GCMS: Gas Chromatography/Mass Spectrometry


What is GCMS?


Gas chromatography and mass spectrometry (GC-MS) are two technologies used together to determine and quantify volatile and semi-volatile organic molecules in a complex mixture by separating out the components individually based on their different retention times.

Each technology involved works differently to bring about the analytical results. Thus, it is important to understand how gas chromatography and mass spectrometry work individually.

How does the Gas Chromatograph work?

The inner workings of the GC are guided by these components: heat inlet, an oven and a fused silica column.

Samples will be dissolved into a volatile organic solvent and injected into the inlet port, where the liquid is vapourised. Once vapourised, the gas (H2) is carried through a column, with each substance being separated at different retention times depending on how they are retained by the stationary phase. Then, the analytes enter the detector (the mass spectrometer) in the order they leave the column. Then a chromatogram graph is produced, giving the results.

How does the Mass Spectrometer work?

The mass spectrometer is used in tandem with the gas chromatograph, as a detector to give results from the test.
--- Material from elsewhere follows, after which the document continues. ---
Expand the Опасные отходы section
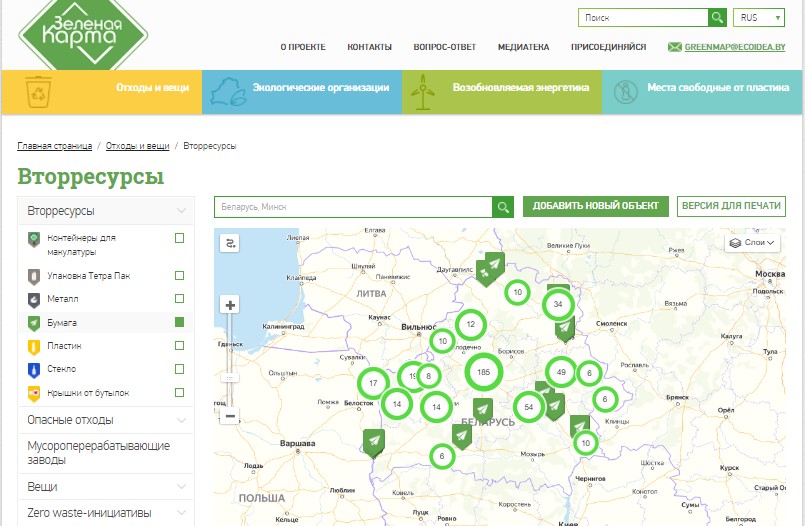The image size is (805, 526). [105, 420]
The separated components that come from the GC, then have a beam of high energy electrons, generated by the electron ionisation source (EI) set to 70 eV, with the consequent formation of electrically charged ions.

This is done to each component, splitting them into ionised fragments. The atoms are ionised through displacing electrons to give positive ions. The fragments will produce results based on their mass (m) and charge (z). The ions are then accelerated and deflected by a magnetic field. When ions are being deflected, their mass will determine how much deflection they undergo. Heavier ions will have a harder time with deflection. Finally, the beam of ions will be detected electrically, by hitting a detection plate.

The MS will produce a graph called a mass spectrum, showing the fragments mass to charge ratio (m/z). The graph will give information, such as the ions “relative abundance” and “relative intensity”. Therefore, the compounds of interest are identified due to their characteristic mass spectrum.